-- WHAT TO WORK ON --
Only lines containing the string "optional" belong in the answer; copy all of them from the entries.

(Stored records)
==================================================
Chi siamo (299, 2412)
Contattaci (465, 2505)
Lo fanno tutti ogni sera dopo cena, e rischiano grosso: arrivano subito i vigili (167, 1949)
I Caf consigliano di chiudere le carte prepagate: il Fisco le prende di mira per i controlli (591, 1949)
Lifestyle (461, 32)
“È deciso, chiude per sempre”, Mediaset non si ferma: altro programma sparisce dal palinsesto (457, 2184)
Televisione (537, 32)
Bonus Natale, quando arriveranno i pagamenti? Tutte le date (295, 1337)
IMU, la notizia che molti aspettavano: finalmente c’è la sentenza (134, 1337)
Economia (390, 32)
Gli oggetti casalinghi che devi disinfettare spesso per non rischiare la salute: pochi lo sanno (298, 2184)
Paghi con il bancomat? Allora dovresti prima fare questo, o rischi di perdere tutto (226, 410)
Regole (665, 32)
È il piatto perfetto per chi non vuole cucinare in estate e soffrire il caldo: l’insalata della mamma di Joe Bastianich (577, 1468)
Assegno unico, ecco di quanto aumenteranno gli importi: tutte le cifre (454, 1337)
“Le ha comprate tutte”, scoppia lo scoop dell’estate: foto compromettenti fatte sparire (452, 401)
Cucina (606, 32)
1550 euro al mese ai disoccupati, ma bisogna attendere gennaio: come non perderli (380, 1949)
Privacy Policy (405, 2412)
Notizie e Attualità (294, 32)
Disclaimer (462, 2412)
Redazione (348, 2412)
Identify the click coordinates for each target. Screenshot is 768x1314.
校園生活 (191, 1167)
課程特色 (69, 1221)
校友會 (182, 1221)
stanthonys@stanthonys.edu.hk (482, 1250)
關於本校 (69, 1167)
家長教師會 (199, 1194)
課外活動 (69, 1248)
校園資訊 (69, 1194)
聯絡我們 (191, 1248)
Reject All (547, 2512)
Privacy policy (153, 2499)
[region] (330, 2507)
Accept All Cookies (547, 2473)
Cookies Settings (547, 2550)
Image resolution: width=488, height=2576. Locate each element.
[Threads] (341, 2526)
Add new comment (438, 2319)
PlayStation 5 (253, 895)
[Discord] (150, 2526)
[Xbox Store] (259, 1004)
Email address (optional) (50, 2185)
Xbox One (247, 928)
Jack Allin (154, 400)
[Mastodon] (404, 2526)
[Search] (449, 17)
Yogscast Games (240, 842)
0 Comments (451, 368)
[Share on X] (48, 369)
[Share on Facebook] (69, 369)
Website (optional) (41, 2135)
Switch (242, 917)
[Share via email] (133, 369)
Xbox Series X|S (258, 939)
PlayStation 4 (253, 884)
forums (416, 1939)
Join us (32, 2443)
==================================================
-- RESULT --
Email address (optional) (50, 2185)
Website (optional) (41, 2135)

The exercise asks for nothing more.